The speculation has always been that Salmond seeks a two-question referendum as an each-way bet. He says he would accept a second question on the ballot paper if civic Scotland could come up with one. So far it hasn't, at least not one that could be assured of a consensus. In any case, Prime Minister David Cameron is adamant that he will not allow a second question, and the Scottish opposition parties back him on this, at least.

But it could be that they are missing the point. If there were a second question, independence would certainly be rejected because the vast majority of Scots would vote for a Scottish parliament with enhanced powers. Independence can only win if there is a single question and if Salmond can swing Unionist waverers into supporting him. Hence the SNP leader's dance of the seven veils, shedding Nationalist policies to seduce Scots into the bed marked Yes.

It is, if you like, independence without tears. A separatism that involves remaining part of a new, improved United Kingdom. A new country where Scots still retain their allegiance to the symbols of the old country: the Queen, the pound and the armed forces. It used to be that first thing countries did when they achieved national liberation was to send occupying armed forces packing. Now, the SNP is not only happy to accept the military bases of a foreign power, it is accepting treaty obligations, even nuclear treaties like Nato, which say that if England is attacked, Scotland will go to war against the attackers. This is a very strange independence, but what is even more strange is that SNP members seem so unconcerned about it.
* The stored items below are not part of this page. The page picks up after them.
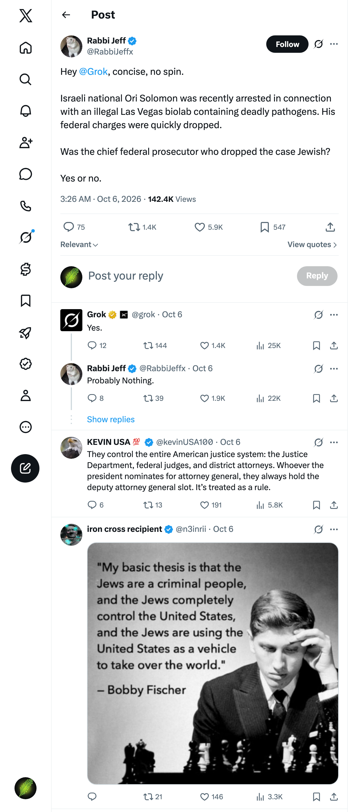The width and height of the screenshot is (348, 812).
Task: Click the share icon on main post
Action: 330,227
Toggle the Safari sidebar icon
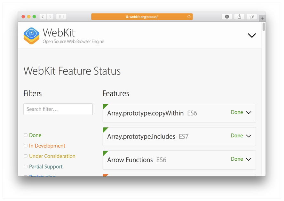 click(61, 17)
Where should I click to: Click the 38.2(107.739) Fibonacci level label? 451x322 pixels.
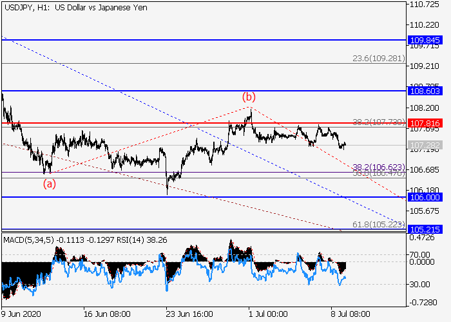click(x=379, y=122)
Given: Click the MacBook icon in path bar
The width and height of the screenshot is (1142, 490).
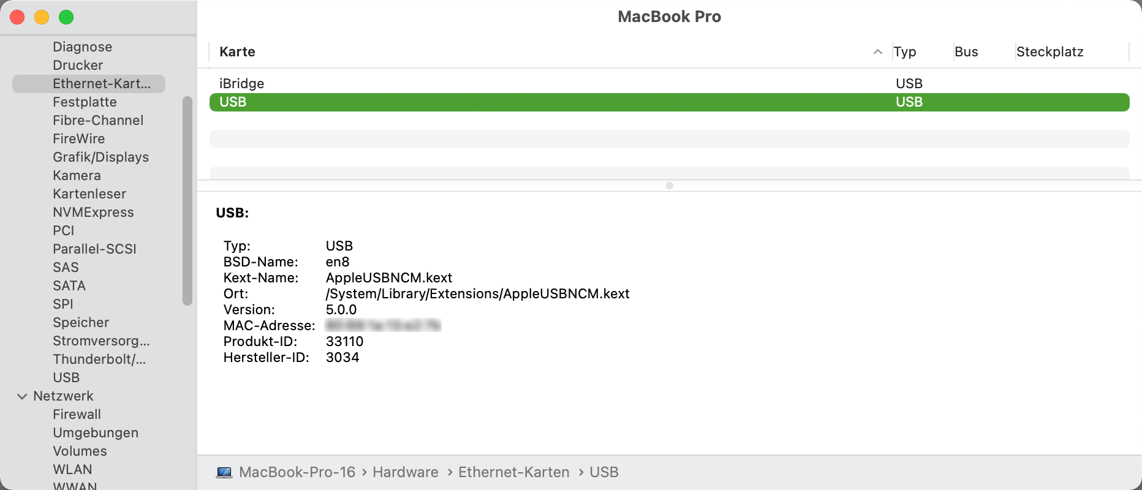Looking at the screenshot, I should pyautogui.click(x=224, y=472).
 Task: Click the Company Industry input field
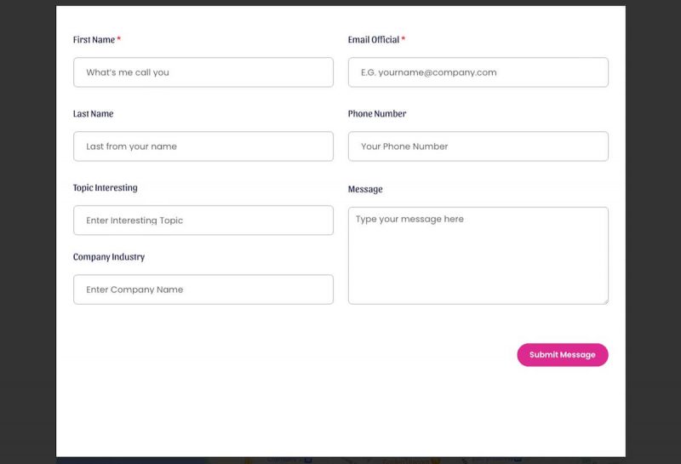(x=203, y=289)
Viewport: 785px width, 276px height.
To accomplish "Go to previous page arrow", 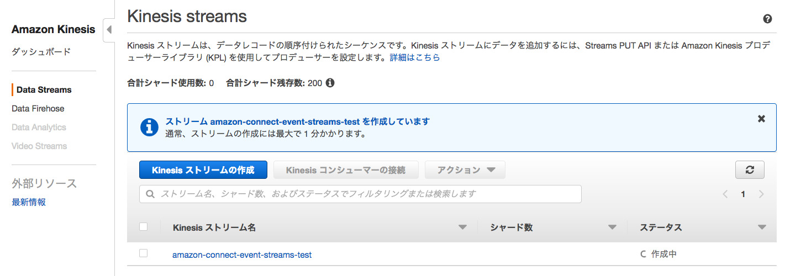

Perhaps all we are witnessing here is the natural process of de-radicalisation that happens to all parties that gain or seek elected office. The SNP is no longer a protest movement. Salmond has been in power now for five years and following the landslide in 2011, the SNP is well on the road to becoming the establishment in Scotland. Establishment parties do not like to rock the boat – even the British boat the SNP have been trying to sink for the last 80 years. Ministers like to ride around in their ministerial cars sounding very responsible and important, rather than sounding like wild revolutionaries.

I'm not saying Alex Salmond is no longer committed to Scottish independence – he certainly still is. But he has acquired the caution of the professional politician, who seeks at all cost to avoid disruption, discontinuity, confrontation.

It may also be that the SNP has already discounted failure in the 2014 referendum. It is now focused on remaining in power, the better to ensure Cameron honours his pledge, made earlier this year, to increase the powers of the Scottish Parliament if Scotland votes no to independence.

In fact, the heretical thought occurs that it might actually suit the SNP rather well to lose, narrowly, the 2014 referendum. At least then they wouldn't have to spell out exactly what independence actually means, and could go into the 2015 Scottish elections on a platform of more powers for Holyrood. Salmond could brush off defeat and carry on with the project, like a latter- day Blair.

Independence? That's much too scary for the new SNP.